«Viva l’Italia»
Caméra-stylo, programme n°94 |
Il fut un temps où le cinéma italien était un des meilleurs du monde. De Sica, Rossellini, Visconti, Fellini, Risi, Monicelli, Comencini, autant de noms qui ont surgi dans l’après-guerre et popularisé à la fois des genres tels que le néo-réalisme, la comédie à l’italienne, et des adjectifs comme “fellinien”. Dans les années qui ont suivi, d’autres cinéastes encore plus politiques comme Pasolini, Rosi, Scola ou Bertolucci se sont imposés avec autant de succès sur la scène internationale. Puis le temps a passé. La télévision d’État a été libéralisée, les chaînes ont proliféré, d’innombrables salles obscures ont fermé. C’est le drame de “Cinema Paradiso”: la mort du cinéma devenu supermarché!
Génération télé
Du côté des cinéastes, c’est un peu comme si une génération télé s’était substituée à celle du cinéma. Abondance de productions formatées en téléfilms, variétés comiques de la télé transformées en pseudo-films… Le cinéma italien s’est retrouvé à la fois moribond et orphelin. Les pères ont disparu et les fils ont failli… Á quelques exceptions près! Des opportunistes qui ont su américaniser leur cinéma comme Giuseppe Tornatore. Des solitaires qui se sont imposés à la force du poignet comme Gianni Amelio. Des marginaux venus du théâtre comme Mario Martone. Une star de la télé devenant peu à peu un grand cinéaste comme Roberto Benigni.

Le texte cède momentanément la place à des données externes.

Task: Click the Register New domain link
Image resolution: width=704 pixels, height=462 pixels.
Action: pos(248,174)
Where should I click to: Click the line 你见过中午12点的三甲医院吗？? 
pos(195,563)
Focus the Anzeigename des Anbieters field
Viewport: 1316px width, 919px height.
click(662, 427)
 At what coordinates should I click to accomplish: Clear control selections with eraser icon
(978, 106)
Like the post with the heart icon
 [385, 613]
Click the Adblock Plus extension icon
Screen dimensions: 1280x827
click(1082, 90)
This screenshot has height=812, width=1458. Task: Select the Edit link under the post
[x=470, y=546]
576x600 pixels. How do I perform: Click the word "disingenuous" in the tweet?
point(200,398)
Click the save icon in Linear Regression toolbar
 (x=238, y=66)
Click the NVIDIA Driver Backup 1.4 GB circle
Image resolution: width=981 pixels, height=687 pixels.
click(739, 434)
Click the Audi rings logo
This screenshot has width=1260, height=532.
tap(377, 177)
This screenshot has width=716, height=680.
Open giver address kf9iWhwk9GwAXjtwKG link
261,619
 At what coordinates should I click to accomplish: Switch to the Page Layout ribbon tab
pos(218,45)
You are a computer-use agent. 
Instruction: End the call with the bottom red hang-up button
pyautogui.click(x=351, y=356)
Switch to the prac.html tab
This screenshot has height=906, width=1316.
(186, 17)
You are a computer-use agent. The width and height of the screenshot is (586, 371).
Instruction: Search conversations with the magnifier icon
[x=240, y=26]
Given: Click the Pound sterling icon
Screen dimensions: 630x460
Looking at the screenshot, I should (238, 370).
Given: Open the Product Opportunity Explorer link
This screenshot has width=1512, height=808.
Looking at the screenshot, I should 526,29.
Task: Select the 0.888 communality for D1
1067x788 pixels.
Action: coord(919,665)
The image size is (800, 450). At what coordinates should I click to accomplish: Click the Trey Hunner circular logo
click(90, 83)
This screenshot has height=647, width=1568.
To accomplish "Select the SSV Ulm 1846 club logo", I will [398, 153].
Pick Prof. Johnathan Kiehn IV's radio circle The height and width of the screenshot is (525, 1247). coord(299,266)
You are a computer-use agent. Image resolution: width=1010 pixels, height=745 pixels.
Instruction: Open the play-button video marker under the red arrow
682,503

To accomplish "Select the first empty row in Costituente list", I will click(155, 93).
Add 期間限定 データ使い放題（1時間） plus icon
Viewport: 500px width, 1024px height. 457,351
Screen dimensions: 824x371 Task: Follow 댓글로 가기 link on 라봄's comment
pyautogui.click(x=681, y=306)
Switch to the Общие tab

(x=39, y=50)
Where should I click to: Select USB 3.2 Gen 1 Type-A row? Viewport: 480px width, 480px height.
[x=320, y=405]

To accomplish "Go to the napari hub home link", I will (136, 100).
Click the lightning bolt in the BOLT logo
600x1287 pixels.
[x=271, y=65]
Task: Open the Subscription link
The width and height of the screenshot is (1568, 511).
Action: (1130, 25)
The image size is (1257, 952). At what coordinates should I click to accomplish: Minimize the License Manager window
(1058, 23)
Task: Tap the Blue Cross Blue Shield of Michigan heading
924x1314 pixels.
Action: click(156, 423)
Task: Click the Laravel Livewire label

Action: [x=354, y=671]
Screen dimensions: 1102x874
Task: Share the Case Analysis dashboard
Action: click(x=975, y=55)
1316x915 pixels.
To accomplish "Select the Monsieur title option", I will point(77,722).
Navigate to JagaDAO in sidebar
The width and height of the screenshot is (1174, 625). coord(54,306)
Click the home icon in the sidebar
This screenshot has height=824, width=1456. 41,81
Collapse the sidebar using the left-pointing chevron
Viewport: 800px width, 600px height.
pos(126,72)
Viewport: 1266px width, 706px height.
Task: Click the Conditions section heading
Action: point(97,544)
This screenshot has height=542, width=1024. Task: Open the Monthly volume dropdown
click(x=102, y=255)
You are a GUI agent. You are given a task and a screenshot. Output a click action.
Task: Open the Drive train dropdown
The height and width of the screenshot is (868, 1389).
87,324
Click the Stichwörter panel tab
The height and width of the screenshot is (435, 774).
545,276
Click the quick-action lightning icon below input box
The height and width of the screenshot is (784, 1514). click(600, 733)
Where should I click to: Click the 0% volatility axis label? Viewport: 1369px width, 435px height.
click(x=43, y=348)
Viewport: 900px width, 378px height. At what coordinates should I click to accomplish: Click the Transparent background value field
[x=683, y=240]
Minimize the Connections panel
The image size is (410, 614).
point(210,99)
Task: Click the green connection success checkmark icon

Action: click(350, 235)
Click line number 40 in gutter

Et, surtout, un homme, presque seul à défendre une certaine idée du cinéma: Nanni Moretti.
Moretti le résistant
Entre politique et comédie, réalisme et poésie, Moretti s’est peu à peu imposé comme le sauveur du cinéma italien: à la fois acteur, cinéaste, exploitant de salles (les Sacher, à Rome), directeur d’un festival de courts-métrages de jeunes talents et surtout producteur. C’est à travers lui, indubitablement, que toute une nouvelle génération de cinéastes a pu s’affirmer ces dix dernières années. Parmi eux, Mimmo Calopresti est l’un des plus intéressants; depuis “La seconda volta”, Calopresti a appliqué à la fiction son goût pour le documentaire et le respect des autres. Moretti, encore et toujours, vient enfin de remporter un incroyable succès avec son dernier film, magnifique et grave, “La stanza del figlio”, bientôt en compétition à Cannes et présenté en avant-première à Neuchâtel et à La Chaux-de-Fonds. Le mouvement “Moretti” (à Rome) a suscité bien d’autres vocations, qu’elles lui soient ou non liées. À Milan bien sûr, avec notamment Silvio Soldini qui vient aussi de connaître un énorme succès avec “Pane e Tulipani”. Ou encore les Piero Piccioni, Davide Ferrario, Paolo Virzí, Alessandro d’Alatri et autre Marco Tullio Giordana.
Sous perfusion
Malgré les récents succès publics de Soldini, Giordana, Moretti et Benigni, le cinéma italien reste encore sous perfusion. Le public se contente encore trop souvent de sous-produits comiques — en comparaison “Le placard” fait figure de chef-d’œuvre absolu! Encore trop fragile, cette cinématographie autrefois prestigieuse ne peut prétendre à concurrencer l’hégémonie hollywoodienne, contrairement à la France où le cinéma indigène s’impose toujours plus. Mais ça viendra… C’est du moins ce que l’excellente sélection proposée par Passion Cinéma laisse espérer.